According to the study, ‘Q2 2018 India Solar Market Update’, installations fell from 3,344 MW in the first quarter to 1,599 MW during the second quarter. In total, installed solar capacity in the country was 24.6 GW at the end of Q2 2018, of which 90% is large-scale solar projects and rooftop solar the remaining 10%.

Mercom Capital CEO Raj Prabhu said: “The drop in solar installations in Q2 2018 after four consecutive quarters of growth was expected and can be attributed to uncertainties around trade cases, module price fluctuations, and PPA renegotiations after record low bids, which contributed to a slowdown in tenders and auctions in 2017.”

The group noted that the installations during the quarter currently under review were down by almost 21%, as compared with the 2,025 MW installed in the corresponding 2017 quarter.

Also in the quarter under review, rooftop installations were found to make up 415 MW compared with 390 MW in the previous quarter, and 225 MW in Q2 2017. Despite the growth, rooftop installations are expected to decline until the safeguard duty no longer has an impact on module prices.

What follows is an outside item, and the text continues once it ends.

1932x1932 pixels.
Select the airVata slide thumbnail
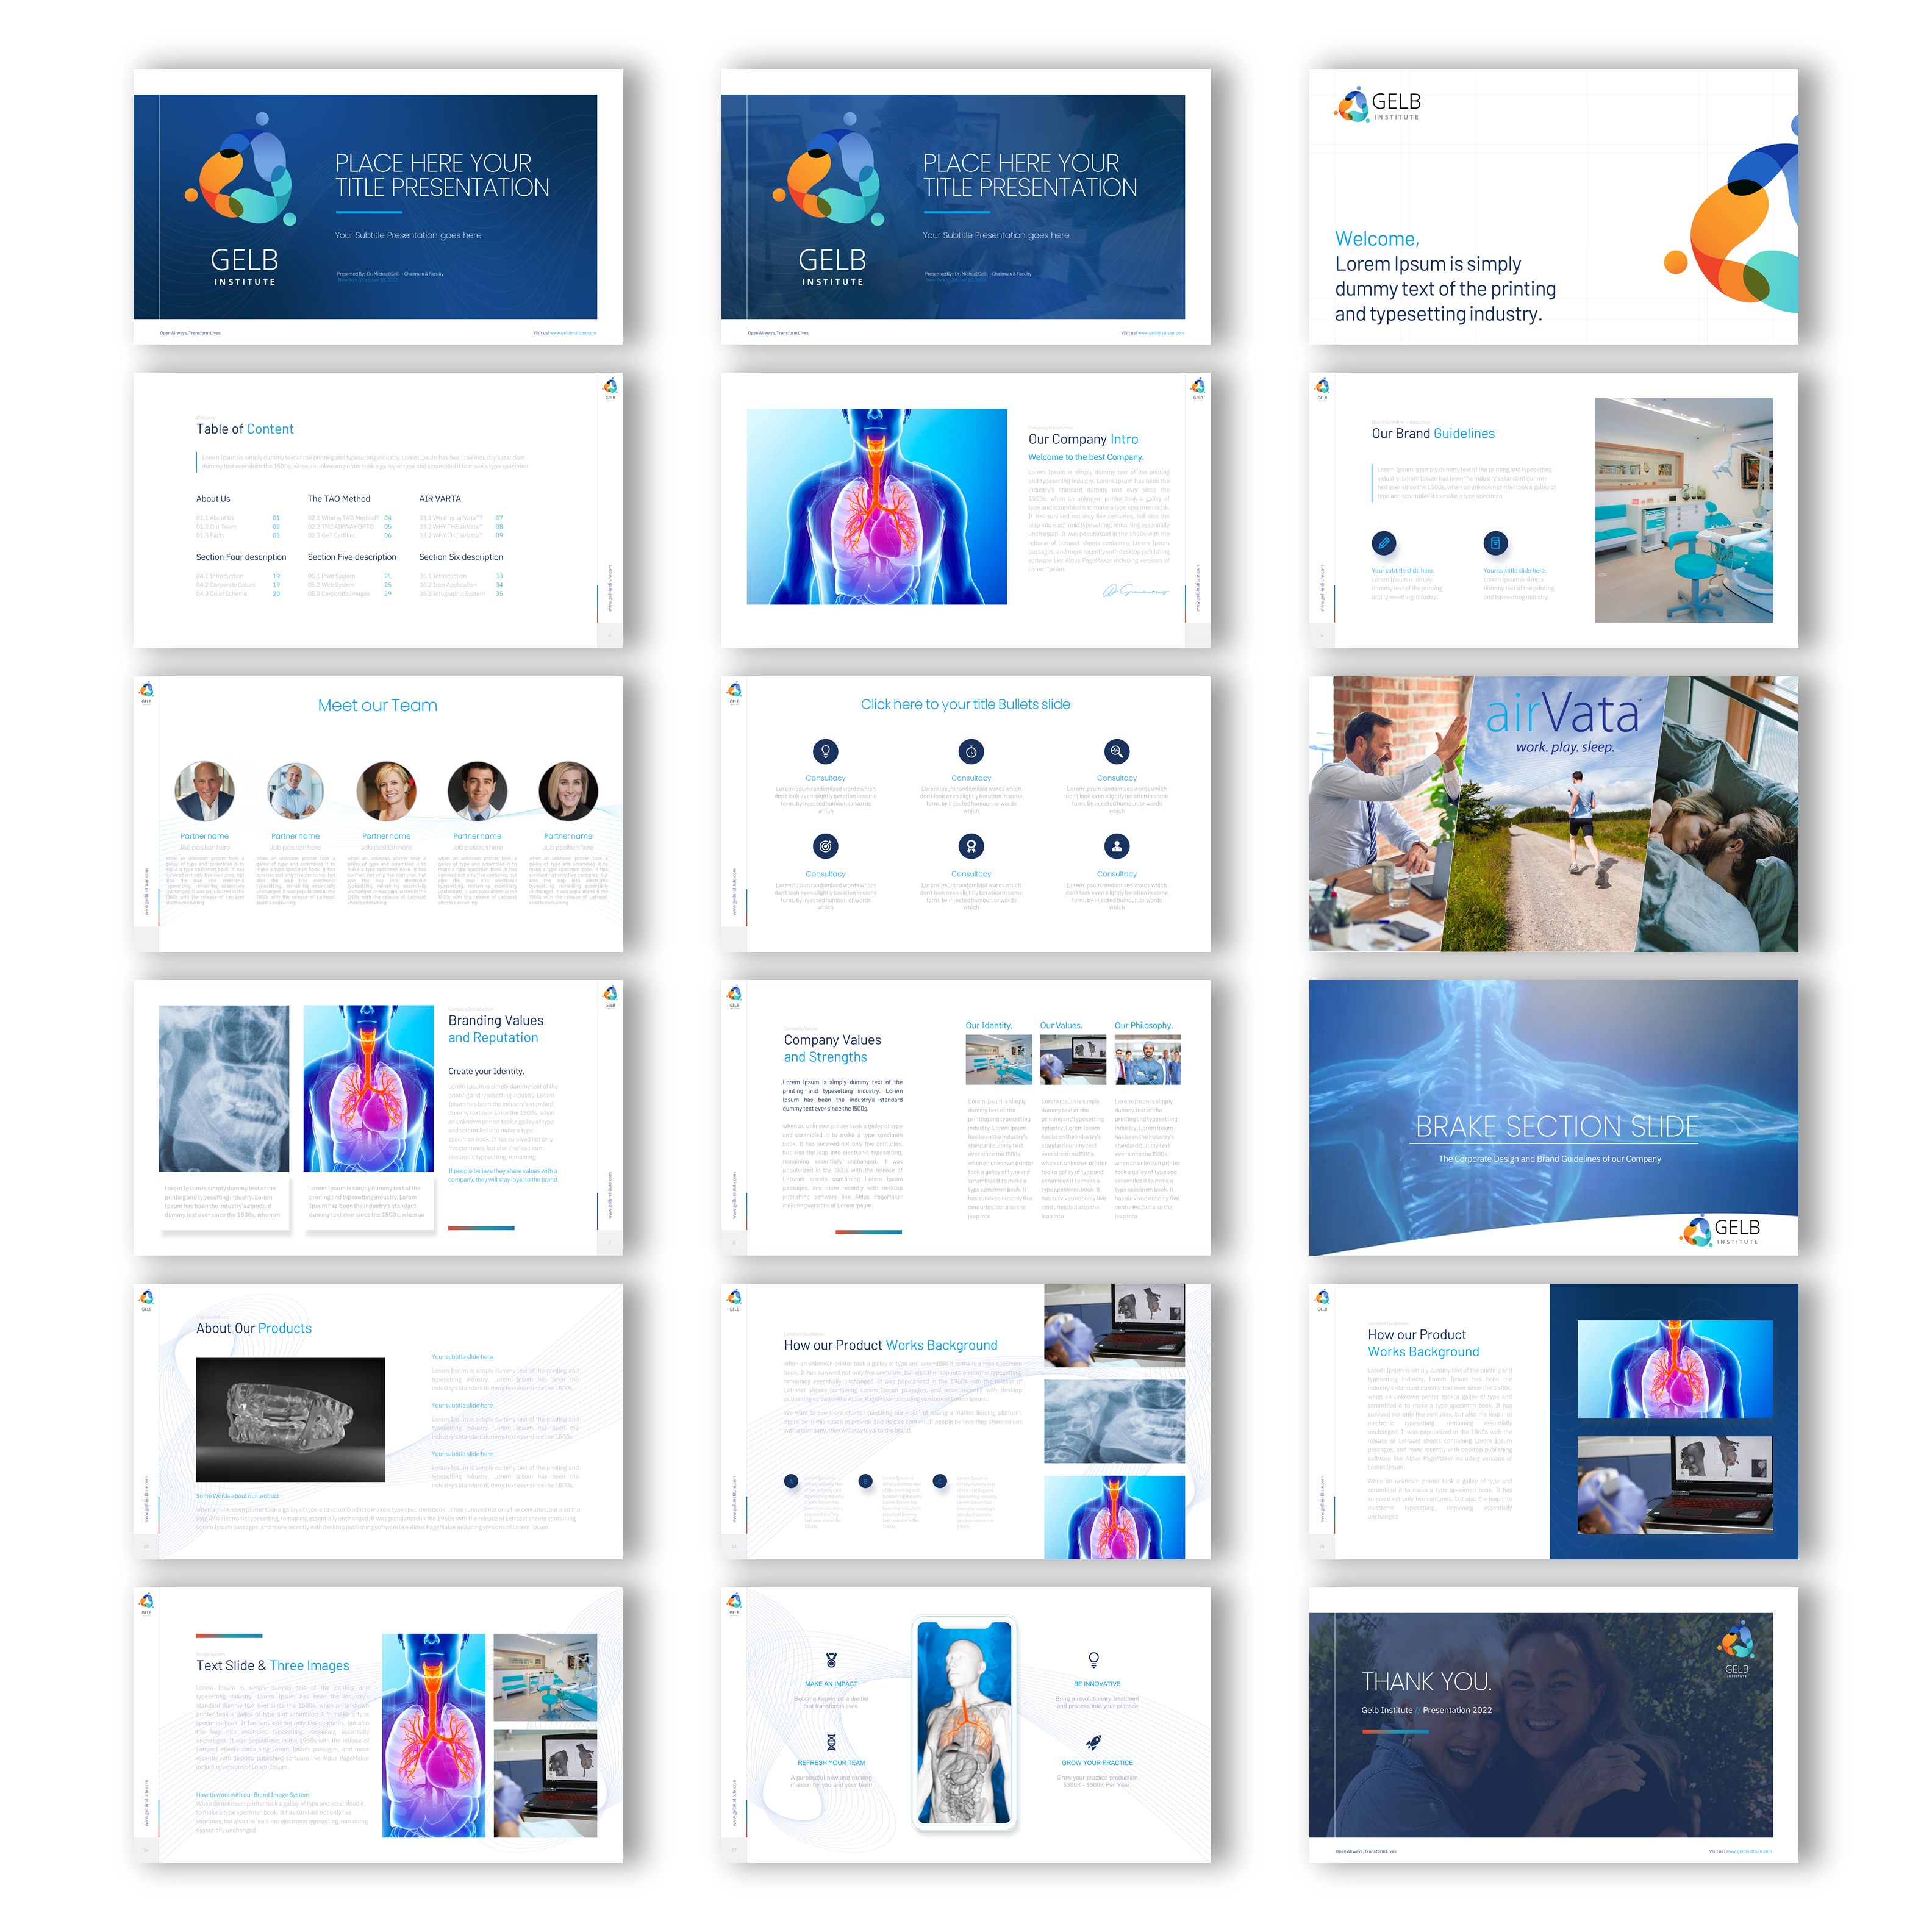(x=1553, y=813)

Uncertainties around the safeguard duty had a domino effect on auction activity in the first half of this year, reducing the country’s large-scale project pipeline for 2019. Prabhu said he anticipates the market will freeze for between three and six months following the announcement of the safeguard duty.

The Narendra Modi government introduced the safeguard duty in July, which imposes a 25% tariff on imported solar panels for the next two years, a move intended to protect domestic manufacturers. The news caused a flurry of fear amongst industry members that it would hinder the country’s blossoming solar sector, considering around 90% of its solar panels are currently imported from China and Malaysia.

The recent report validates these concerns and highlights the potential problem it may pose in the nation’s target of reaching 100 GW of installed solar capacity by 2022.